The task: Every entry must be copied word for word.

.....

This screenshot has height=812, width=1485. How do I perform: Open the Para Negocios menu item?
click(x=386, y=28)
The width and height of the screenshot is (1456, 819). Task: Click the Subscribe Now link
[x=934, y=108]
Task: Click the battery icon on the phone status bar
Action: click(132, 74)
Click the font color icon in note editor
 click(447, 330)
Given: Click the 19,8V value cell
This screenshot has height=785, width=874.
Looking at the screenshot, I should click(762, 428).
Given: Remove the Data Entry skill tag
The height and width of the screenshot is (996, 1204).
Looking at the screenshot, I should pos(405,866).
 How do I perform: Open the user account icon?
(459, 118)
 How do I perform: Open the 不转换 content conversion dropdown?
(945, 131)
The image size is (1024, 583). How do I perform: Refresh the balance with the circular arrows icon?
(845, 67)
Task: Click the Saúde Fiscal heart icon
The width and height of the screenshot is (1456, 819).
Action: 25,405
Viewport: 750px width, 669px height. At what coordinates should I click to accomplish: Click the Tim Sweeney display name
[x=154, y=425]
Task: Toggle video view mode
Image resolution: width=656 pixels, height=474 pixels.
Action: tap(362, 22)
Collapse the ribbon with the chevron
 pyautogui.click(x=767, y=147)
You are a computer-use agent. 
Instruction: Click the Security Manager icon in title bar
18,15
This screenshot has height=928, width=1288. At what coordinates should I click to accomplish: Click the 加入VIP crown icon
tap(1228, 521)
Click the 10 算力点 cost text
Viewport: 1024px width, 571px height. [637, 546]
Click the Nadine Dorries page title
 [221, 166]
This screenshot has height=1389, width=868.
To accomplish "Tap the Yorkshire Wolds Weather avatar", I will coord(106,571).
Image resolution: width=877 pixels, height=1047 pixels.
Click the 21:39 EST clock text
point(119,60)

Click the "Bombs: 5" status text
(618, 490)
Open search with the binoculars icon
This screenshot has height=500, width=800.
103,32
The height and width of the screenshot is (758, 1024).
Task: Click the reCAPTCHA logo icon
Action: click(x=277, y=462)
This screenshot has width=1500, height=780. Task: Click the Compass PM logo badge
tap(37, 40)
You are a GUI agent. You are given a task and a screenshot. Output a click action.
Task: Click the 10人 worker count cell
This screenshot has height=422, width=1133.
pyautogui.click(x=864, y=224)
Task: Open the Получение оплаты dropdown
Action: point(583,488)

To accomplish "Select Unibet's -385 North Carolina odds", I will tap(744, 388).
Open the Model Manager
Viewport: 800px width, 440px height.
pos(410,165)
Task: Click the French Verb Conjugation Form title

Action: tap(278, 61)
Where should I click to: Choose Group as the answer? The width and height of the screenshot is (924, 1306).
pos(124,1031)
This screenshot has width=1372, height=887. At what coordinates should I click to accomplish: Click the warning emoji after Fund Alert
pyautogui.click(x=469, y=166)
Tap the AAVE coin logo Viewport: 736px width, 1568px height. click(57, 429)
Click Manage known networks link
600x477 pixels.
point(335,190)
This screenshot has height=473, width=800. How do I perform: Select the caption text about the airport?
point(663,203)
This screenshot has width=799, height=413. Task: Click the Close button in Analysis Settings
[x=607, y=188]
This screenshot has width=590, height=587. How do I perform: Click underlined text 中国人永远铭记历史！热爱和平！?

.....

Solution to the problem:
This screenshot has height=812, width=1485. How do I perform: Open the Para Negocios menu item?
click(x=386, y=28)
The width and height of the screenshot is (1456, 819). Task: Click the Subscribe Now link
[x=934, y=108]
Task: Click the battery icon on the phone status bar
Action: click(132, 74)
Click the font color icon in note editor
 click(447, 330)
Given: Click the 19,8V value cell
This screenshot has height=785, width=874.
Looking at the screenshot, I should click(762, 428).
Given: Remove the Data Entry skill tag
The height and width of the screenshot is (996, 1204).
Looking at the screenshot, I should pos(405,866).
 How do I perform: Open the user account icon?
(459, 118)
 How do I perform: Open the 不转换 content conversion dropdown?
(945, 131)
The image size is (1024, 583). How do I perform: Refresh the balance with the circular arrows icon?
(845, 67)
Task: Click the Saúde Fiscal heart icon
The width and height of the screenshot is (1456, 819).
Action: 25,405
Viewport: 750px width, 669px height. At what coordinates should I click to accomplish: Click the Tim Sweeney display name
[x=154, y=425]
Task: Toggle video view mode
Image resolution: width=656 pixels, height=474 pixels.
Action: tap(362, 22)
Collapse the ribbon with the chevron
 pyautogui.click(x=767, y=147)
You are a computer-use agent. 
Instruction: Click the Security Manager icon in title bar
18,15
This screenshot has height=928, width=1288. At what coordinates should I click to accomplish: Click the 加入VIP crown icon
tap(1228, 521)
Click the 10 算力点 cost text
Viewport: 1024px width, 571px height. [637, 546]
Click the Nadine Dorries page title
 [221, 166]
This screenshot has height=1389, width=868.
To accomplish "Tap the Yorkshire Wolds Weather avatar", I will coord(106,571).
Image resolution: width=877 pixels, height=1047 pixels.
Click the 21:39 EST clock text
point(119,60)

Click the "Bombs: 5" status text
(618, 490)
Open search with the binoculars icon
This screenshot has height=500, width=800.
103,32
The height and width of the screenshot is (758, 1024).
Task: Click the reCAPTCHA logo icon
Action: click(x=277, y=462)
This screenshot has width=1500, height=780. Task: Click the Compass PM logo badge
tap(37, 40)
You are a GUI agent. You are given a task and a screenshot. Output a click action.
Task: Click the 10人 worker count cell
This screenshot has height=422, width=1133.
pyautogui.click(x=864, y=224)
Task: Open the Получение оплаты dropdown
Action: point(583,488)

To accomplish "Select Unibet's -385 North Carolina odds", I will tap(744, 388).
Open the Model Manager
Viewport: 800px width, 440px height.
pos(410,165)
Task: Click the French Verb Conjugation Form title

Action: tap(278, 61)
Where should I click to: Choose Group as the answer? The width and height of the screenshot is (924, 1306).
pos(124,1031)
This screenshot has width=1372, height=887. At what coordinates should I click to accomplish: Click the warning emoji after Fund Alert
pyautogui.click(x=469, y=166)
Tap the AAVE coin logo Viewport: 736px width, 1568px height. click(57, 429)
Click Manage known networks link
600x477 pixels.
point(335,190)
This screenshot has height=473, width=800. How do I perform: Select the caption text about the airport?
point(663,203)
This screenshot has width=799, height=413. Task: Click the Close button in Analysis Settings
[x=607, y=188]
This screenshot has width=590, height=587. How do I perform: Click underlined text 中国人永远铭记历史！热爱和平！?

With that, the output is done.